I was working on an article about last month’s rampage massacre in Afghanistan that left 17 villagers dead, when news hit of this past Monday’s massacre at an Oakland, California, religious college, leaving seven dead. In both cases, the shooters survived and face a possible death penalty — which is rare: Usually these rampage killings end with self-inflicted bullet in the mouth.

These “going postal” rampage killings like the one that just took place at the Oikos University campus happen so often and with such relentless rhythm, a lot of people might easily assume that these mass-shootings at American schools and workplaces have always been with us.

It’s not true, of course — as I wrote in my book Going Postal: Rage, Murder and Rebellion — it’s an exclusively American phenomenon specific to our time. The first post office rampage killing took place in Edmond, Oklahoma, in the mid-1980s, at the height of the Reagan Revolution’s war on the American worker.

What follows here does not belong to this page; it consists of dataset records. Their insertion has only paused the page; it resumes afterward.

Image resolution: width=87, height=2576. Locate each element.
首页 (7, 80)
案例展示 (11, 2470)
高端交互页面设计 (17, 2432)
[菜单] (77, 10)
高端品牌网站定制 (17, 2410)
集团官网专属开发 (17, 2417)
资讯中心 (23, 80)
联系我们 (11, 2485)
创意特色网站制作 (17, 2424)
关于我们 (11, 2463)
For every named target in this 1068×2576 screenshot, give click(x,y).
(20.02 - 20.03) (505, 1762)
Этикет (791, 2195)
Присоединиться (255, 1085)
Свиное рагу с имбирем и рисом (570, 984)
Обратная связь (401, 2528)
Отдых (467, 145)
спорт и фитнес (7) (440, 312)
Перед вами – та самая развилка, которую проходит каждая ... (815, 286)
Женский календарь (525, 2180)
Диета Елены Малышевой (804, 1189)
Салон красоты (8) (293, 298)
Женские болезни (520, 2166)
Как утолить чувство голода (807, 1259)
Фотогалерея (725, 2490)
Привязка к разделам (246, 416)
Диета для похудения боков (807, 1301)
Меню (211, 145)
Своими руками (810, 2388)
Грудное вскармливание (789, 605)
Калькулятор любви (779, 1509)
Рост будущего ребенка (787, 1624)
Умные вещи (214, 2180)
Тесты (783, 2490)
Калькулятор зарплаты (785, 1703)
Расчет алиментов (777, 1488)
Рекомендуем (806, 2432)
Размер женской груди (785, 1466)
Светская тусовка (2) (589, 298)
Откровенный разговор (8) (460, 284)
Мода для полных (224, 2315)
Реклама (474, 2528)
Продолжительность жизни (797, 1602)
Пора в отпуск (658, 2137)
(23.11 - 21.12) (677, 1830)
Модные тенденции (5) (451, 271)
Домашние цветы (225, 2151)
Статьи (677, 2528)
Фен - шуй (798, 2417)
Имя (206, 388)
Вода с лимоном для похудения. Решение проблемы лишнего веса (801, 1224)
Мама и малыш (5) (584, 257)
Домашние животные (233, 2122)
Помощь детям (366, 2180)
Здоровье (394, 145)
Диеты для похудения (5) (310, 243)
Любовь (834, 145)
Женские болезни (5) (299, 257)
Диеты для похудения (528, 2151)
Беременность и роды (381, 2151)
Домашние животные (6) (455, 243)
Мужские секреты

Those post office massacres quickly migrated into private workplace massacres by the end of the 1980s, where they’ve become a regular rhythmic staple of our murder culture ever since – and from the adult workplace, the massacres migrated to our schools.

We’ve had mass-killings before; and every now and then, you’ll read about a rampage killing in some other country. But only in America, and only since the mid-1980s, do American employees attack their own workplaces and offices, and middle-class students attack their own schools, with such consistency, year after year.

It was only after the crash in 2008 that some Americans began to accept the obvious: That the cruelty, predation and concentration of wealth and power introduced by the Reagan Revolution sparked a new type of murder that has more in common with insurgency violence or rebellious peasant violence than, say, the psychopathology of a serial murder.

Like so many school rampage killers, last Monday’s alleged murderer, One L. Goh, was reportedly bullied and mistreated at his nursing school program at the small Korean Christian nursing program he enrolled in. Bullying also was blamed for the high school rampage killing a few weeks ago in suburban Cleveland that left three students dead and five wounded.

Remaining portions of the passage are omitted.